- Stated exercise 1: In the records, starting at the line that contains "Where should I" and ending at the end of the records, substitute "image" for "screenshot" and give those lines again with everything else unchanged. Leave the pictures out of your answer.

- Reading passage:
>> Begin

Input: arr[] = {2, 7} 
Output:
All possible subsets are {}, {2} and {7}.

Input: arr[] = {3, 5, 7} 
Output: 5  

Method 1: Using bit masking  

Idea: The idea is to use a bit-mask pattern to generate all the combinations as discussed in this article. While considering a subset, we need to check if it contains adjacent elements or not. A subset will contain adjacent elements if two or more consecutive bits are set in its bit mask. In order to check if the bit-mask has consecutive bits set or not, we can right shift the mask by one bit and take it AND with the mask. If the result of the AND operation is 0, then the mask does not have consecutive sets and therefore, the corresponding subset will not have adjacent elements from the array.
Below is the implementation of the above approach:  

C++




// C++ implementation of the approach
#include <iostream>
#include <math.h>
using namespace std;
 
// Function to return the count
// of possible subsets
int cntSubsets(int* arr, int n)
{
 
    // Total possible subsets of n
    // sized array is (2^n - 1)
    unsigned int max = pow(2, n);
 
    // To store the required
    // count of subsets
    int result = 0;
 
    // Run from i 000..0 to 111..1
    for (int i = 0; i < max; i++) {
        int counter = i;
 
        // If current subset has consecutive
        // elements from the array
        if (counter & (counter >> 1))
            continue;
        result++;
    }
    return result;
}
 
// Driver code
int main()
{
    int arr[] = { 3, 5, 7 };
    int n = sizeof(arr) / sizeof(arr[0]);
 
    cout << cntSubsets(arr, n);
 
    return 0;
}


Java




// Java implementation of the approach
import java.util.*;
     
class GFG
{
 
// Function to return the count
// of possible subsets
static int cntSubsets(int[] arr, int n)
{
 
    // Total possible subsets of n
    // sized array is (2^n - 1)
    int max = (int) Math.pow(2, n);
 
    // To store the required
    // count of subsets
    int result = 0;
 
    // Run from i 000..0 to 111..1
    for (int i = 0; i < max; i++)
    {
        int counter = i;
 
        // If current subset has consecutive
        if ((counter & (counter >> 1)) > 0)
            continue;
        result++;
    }
    return result;
}
 
// Driver code
static public void main (String []arg)
{
    int arr[] = { 3, 5, 7 };
    int n = arr.length;
 
    System.out.println(cntSubsets(arr, n));
}
}
 
// This code is contributed by Rajput-Ji


Python3




# Python3 implementation of the approach
 
# Function to return the count
# of possible subsets
def cntSubsets(arr, n):
 
    # Total possible subsets of n
    # sized array is (2^n - 1)
    max = pow(2, n)
 
    # To store the required
    # count of subsets
    result = 0
 
    # Run from i 000..0 to 111..1
    for i in range(max):
        counter = i
 
        # If current subset has consecutive
        # elements from the array
        if (counter & (counter >> 1)):
            continue
        result += 1
 
    return result
 
# Driver code
arr = [3, 5, 7]
n = len(arr)

>> End

Source data
>> Begin

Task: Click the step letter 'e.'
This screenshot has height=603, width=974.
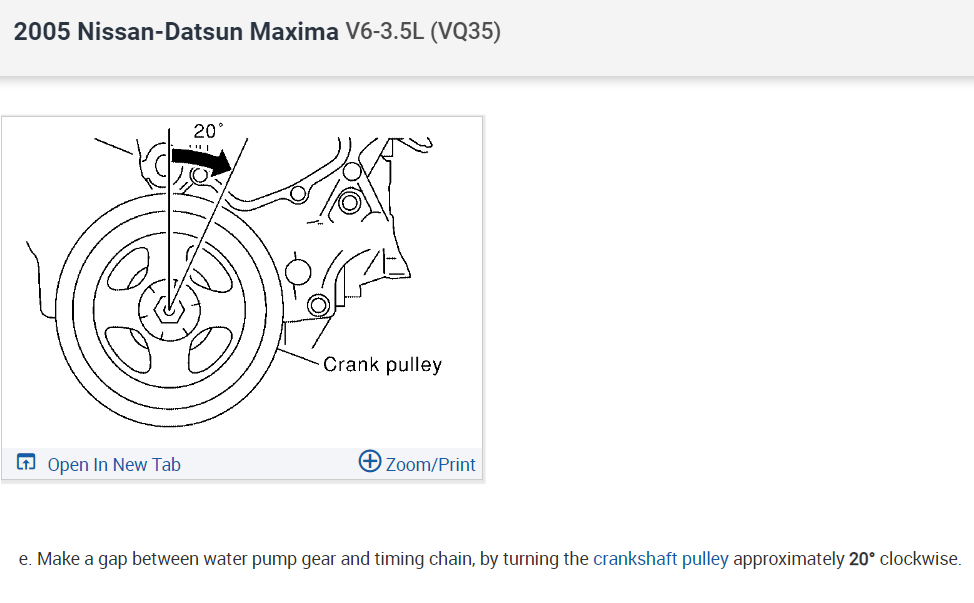Action: pos(25,559)
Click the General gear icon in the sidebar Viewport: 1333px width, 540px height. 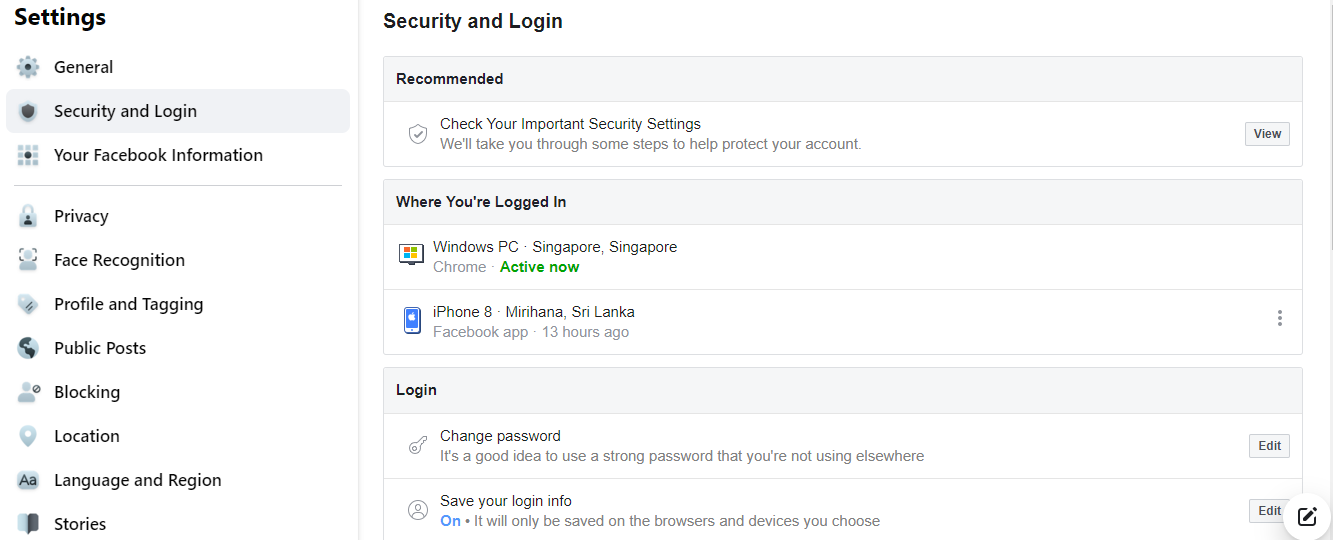28,67
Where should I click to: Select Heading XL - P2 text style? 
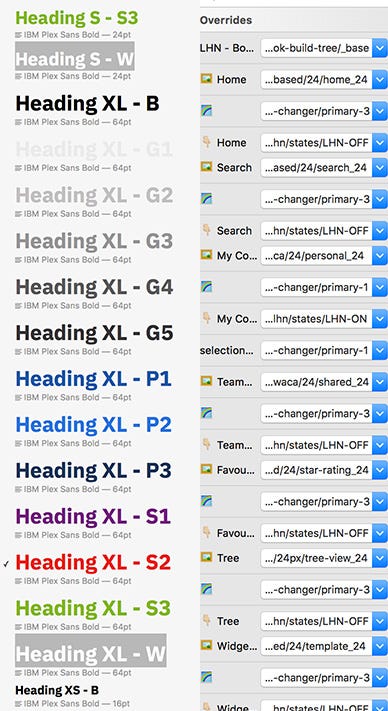(x=93, y=425)
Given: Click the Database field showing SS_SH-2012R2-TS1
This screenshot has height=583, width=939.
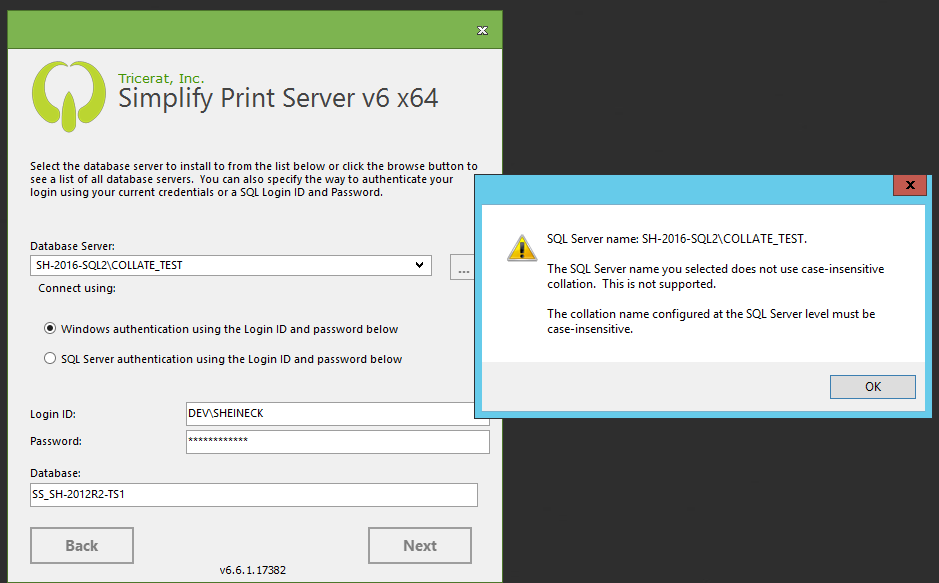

>> End

- Stated exercise 2: In the passage on counting subsets without adjacent elements, how is a bit mask checked for consecutive set bits?

- Correct output 1:
Where should I click to: Select Heading XL - P2 text style? 
(x=93, y=425)
Given: Click the Database field showing SS_SH-2012R2-TS1
This image has height=583, width=939.

- Correct output 2: The mask is shifted right by one bit and ANDed with itself. A result of 0 means the mask has no consecutive set bits.